The criminal trials in India are conducted under three main acts –
Code of Criminal Procedure, 1973
Indian Penal Code, 1860
Indian Evidence Act, 1872.
A criminal case in India is regulated under the Code of Criminal Procedure, 1973 which describes the process of conducting a criminal case in India.
The procedure criminal cases typically begin when a person has been taken into police custody. Police may register an FIR if an officer has reasonable cause to believe that crime has been committed by the person. When the police refuse to register the FIR despite a specific complaint of cognizable offense, the complainant has the remedy to file an application under Section 156 (3) of the Cr.P.C. before the learned Magistrate. He can then direct the police to register the FIR and conduct an investigation. The investigation is done by police in reach of ascertaining facts and circumstances, collecting evidence and bringing it to a conclusion.
The accused may be granted bail subject to terms and conditions from the police station itself for bailable offences. The accused has to be produced before the magistrate within 24 hours of arrest.
The accused has the right to pleads guilty. If the accused pleads guilty, the court will record the plea. Also will convict him. If not guilty then the case is posted for trial.

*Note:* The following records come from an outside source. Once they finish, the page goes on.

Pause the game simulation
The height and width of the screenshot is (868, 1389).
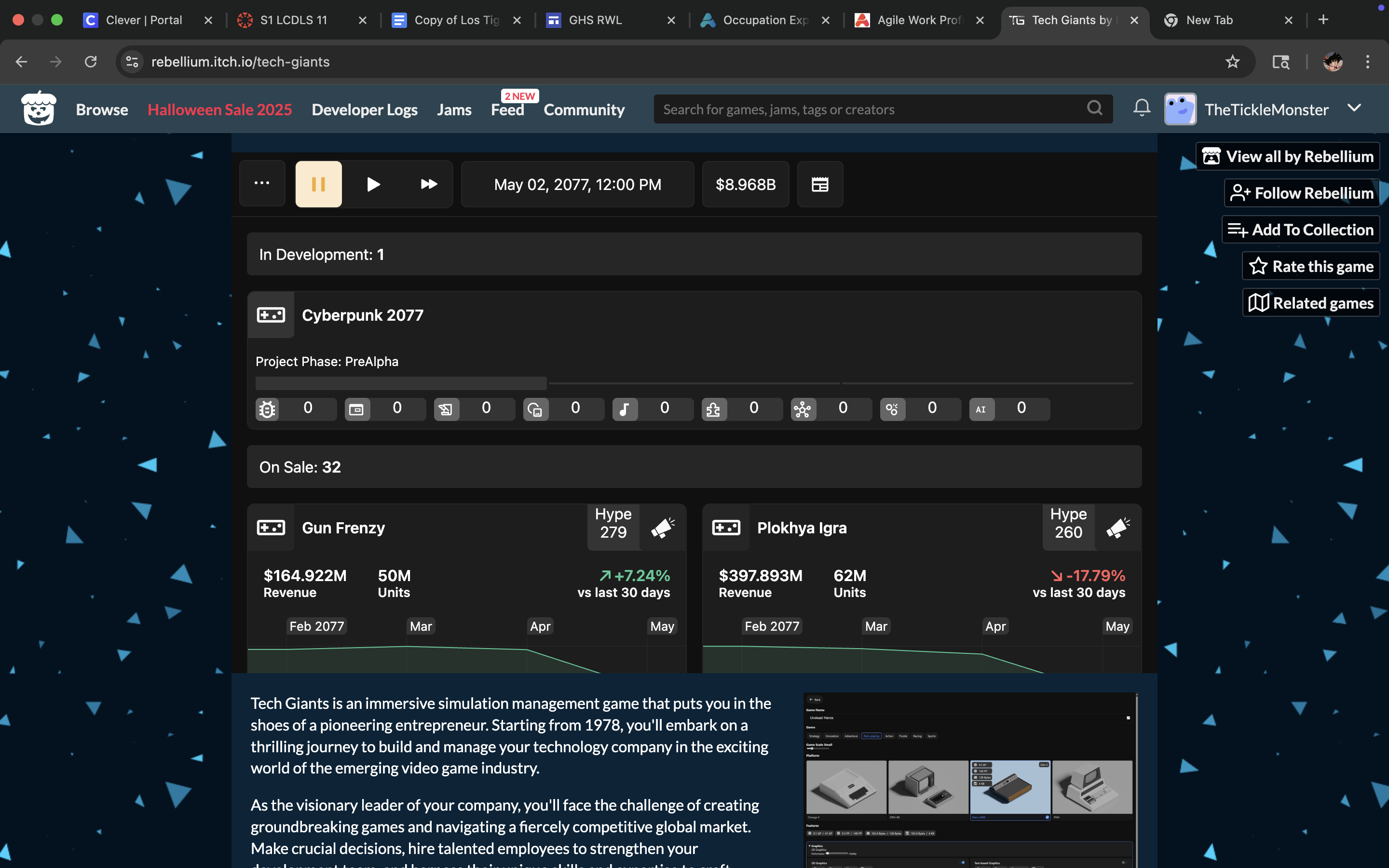click(318, 184)
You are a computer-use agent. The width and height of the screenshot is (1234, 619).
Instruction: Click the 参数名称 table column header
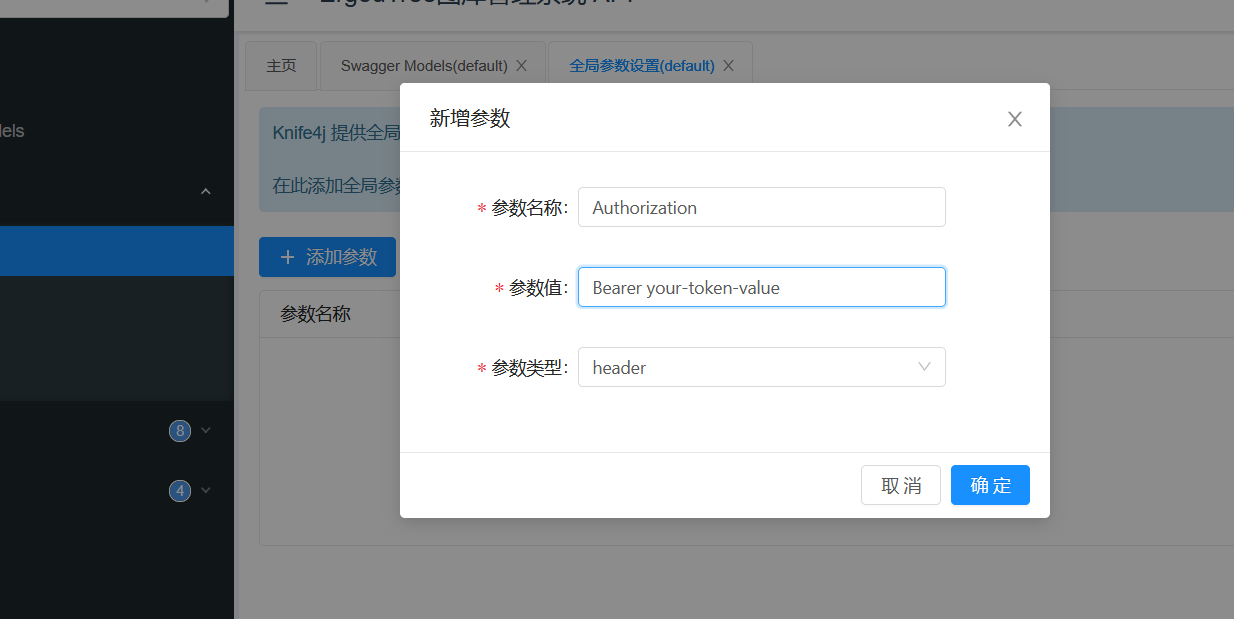(x=315, y=314)

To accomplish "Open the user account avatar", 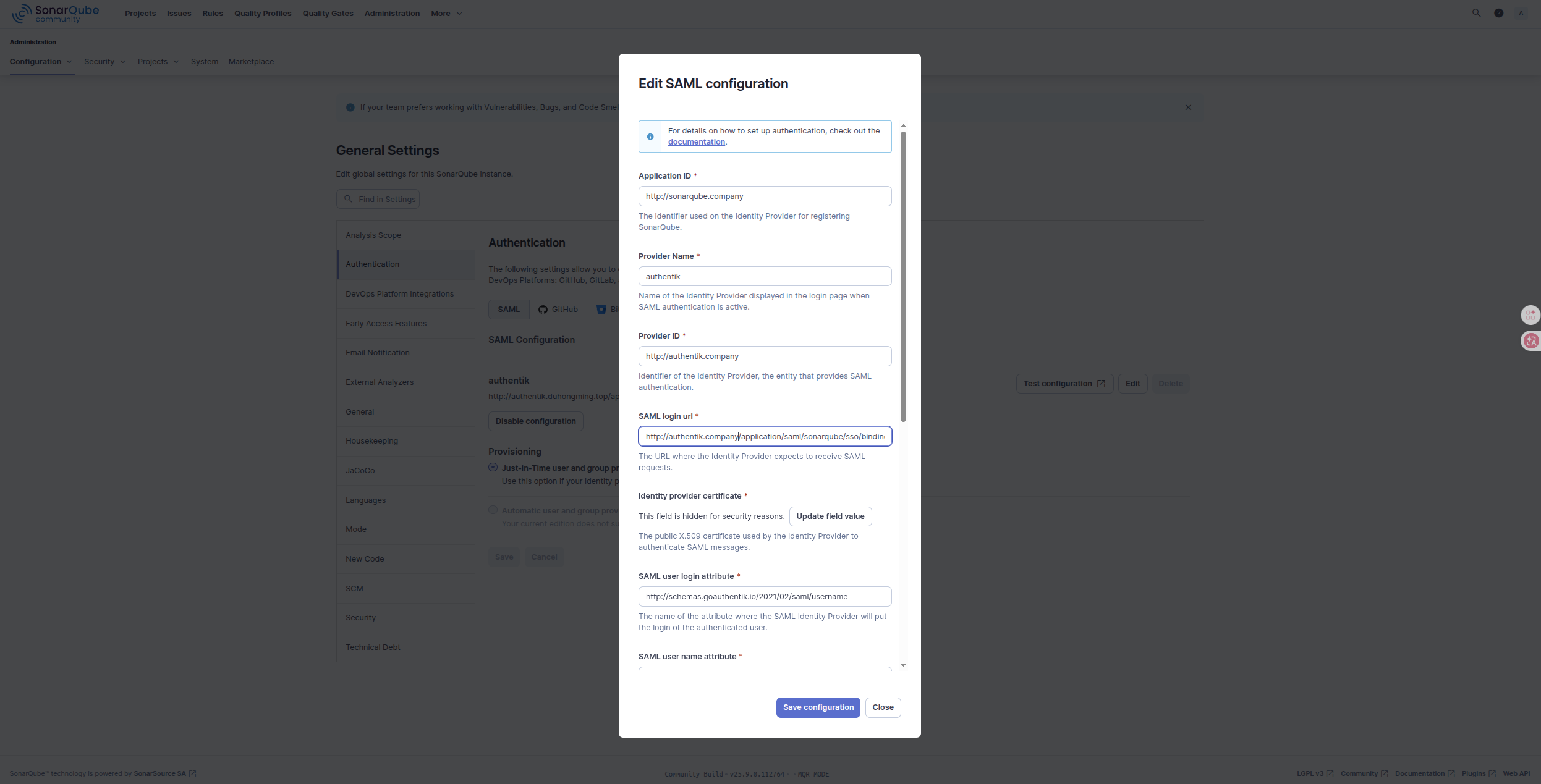I will coord(1521,13).
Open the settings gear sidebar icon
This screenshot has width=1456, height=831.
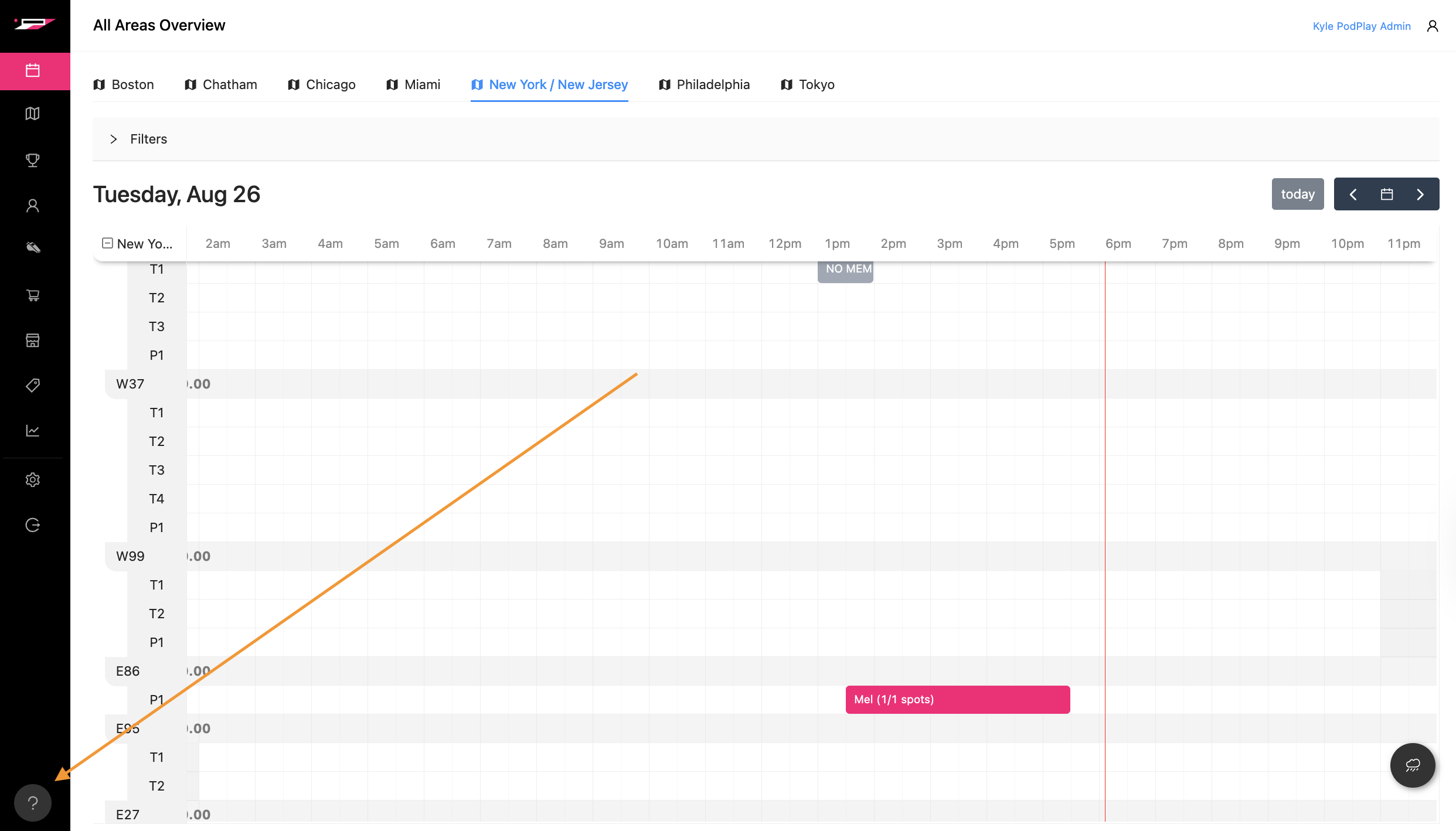pos(33,480)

During the evidence stage, the witness from both sides is enquired. The stages of evidence include Examination of Chief, Cross-Examination, and Re-examination. The prosecution is required to provide evidence to produce guilt of the accused. According to the Latin term “Audi Alteram Partem” meaning "listen to the other side", or "let the other side be heard as well" section 313 CrPC. is recorded to meet the requirement of the principles of natural justice as it requires that an accused may be given an opportunity to furnish an explanation of the given material that had come against him in the trial. Criminal lawyers in India deals with criminal cases.
Both the defense counsel and Public prosecutor present the final arguments before the jury. On hearing all the argument the court comes to a conclusion whether to convict the accused or acquit him. A person convicted may file an appeal to the higher court.